Job item - Copy out, word for word, the material from its first line through the line containing "This screenshot has width=822, height=512.", both ends included.

The input -
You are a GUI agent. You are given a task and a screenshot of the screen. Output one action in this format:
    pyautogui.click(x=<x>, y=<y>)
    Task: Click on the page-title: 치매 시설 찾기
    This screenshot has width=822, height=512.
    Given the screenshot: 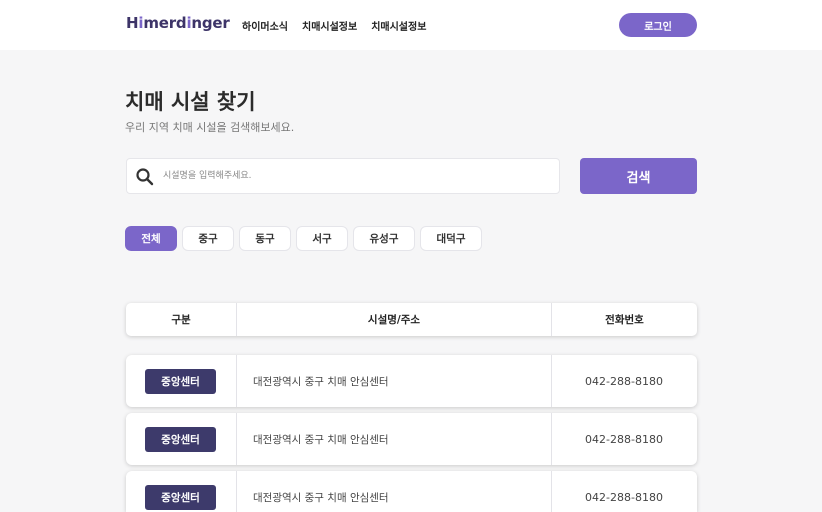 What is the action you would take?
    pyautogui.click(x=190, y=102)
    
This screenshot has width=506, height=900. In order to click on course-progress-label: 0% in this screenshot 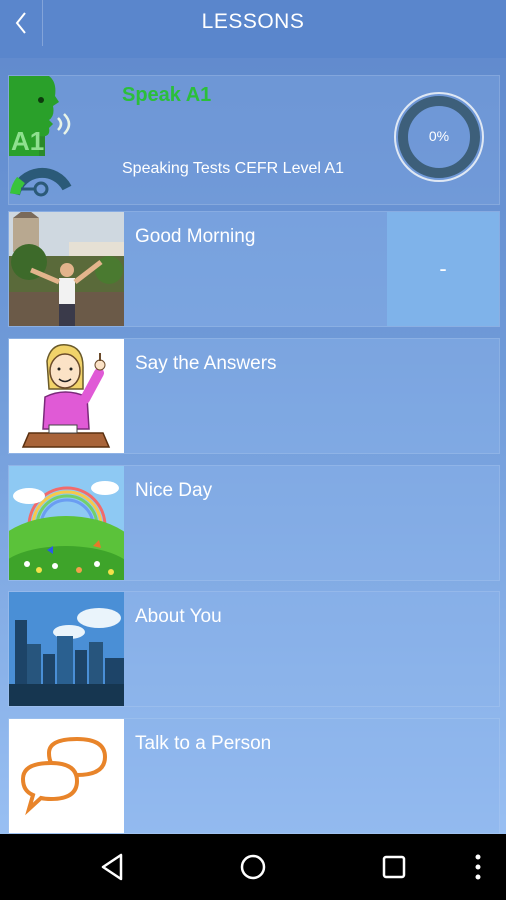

Solution below -
You are a GUI agent. You are given a task and a screenshot of the screen. Output one action in this format:
    pyautogui.click(x=<x>, y=<y>)
    Task: Click on the page-title: 치매 시설 찾기
    This screenshot has width=822, height=512.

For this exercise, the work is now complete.